Jun 23, 2014 - About 71% of people in Australia support the current level of the country’s renewable energy target (RET) and even want it to be increased, a survey by The Climate Institute shows.
In a similar poll in 2013 some 69% supported the current or a higher goal. The RET now stands at some 41,000 GWh of renewables power in 2020, which is estimated to represent 20% of Australia's total electricity needs at the end of the decade.
At present, Australia’s renewables sector is waiting for the results of an ongoing review of the RET programme.

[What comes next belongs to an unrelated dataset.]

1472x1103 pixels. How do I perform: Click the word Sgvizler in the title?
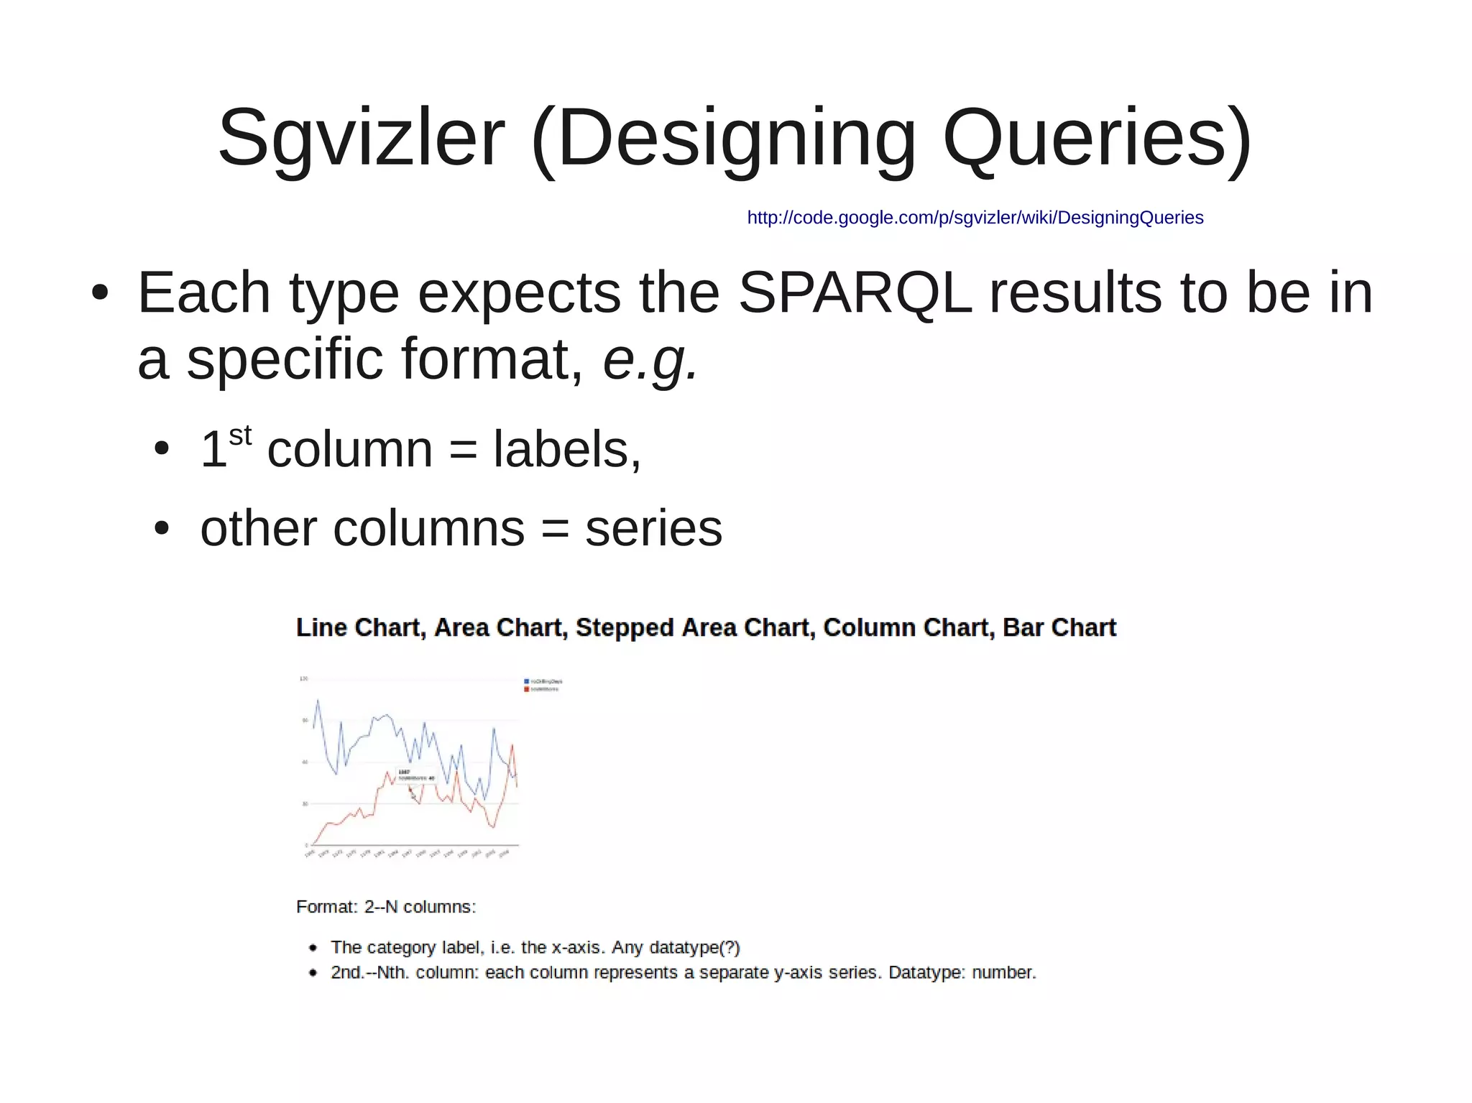362,138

According to the Climate Institute’s latest poll, conducted by JWS Research, about 60% of Australia’s residents back an increased target. Only 9% of those polled support a reduction of the target or its abandoning, while one in five people could not respond. Some 80% said they preferred renewable energy to electricity coming from coal, gas and nuclear power plants.
The full results from the survey, which included 1,145 participants, are to be officially presented on Monday.
Bloomberg New Energy Finance (BNEF) warned in May that the reduction of the RET in Australia may lead to an AUD-12-billion (USD 11.3bn/EUR 8.3bn) drop in investment in the sector and 6,600 fewer renewable energy jobs per year. If the RET is abandoned altogether, clean energy investment is expected to fall by AUD 21 billion and the number of clean energy jobs per year will go down by 11,100.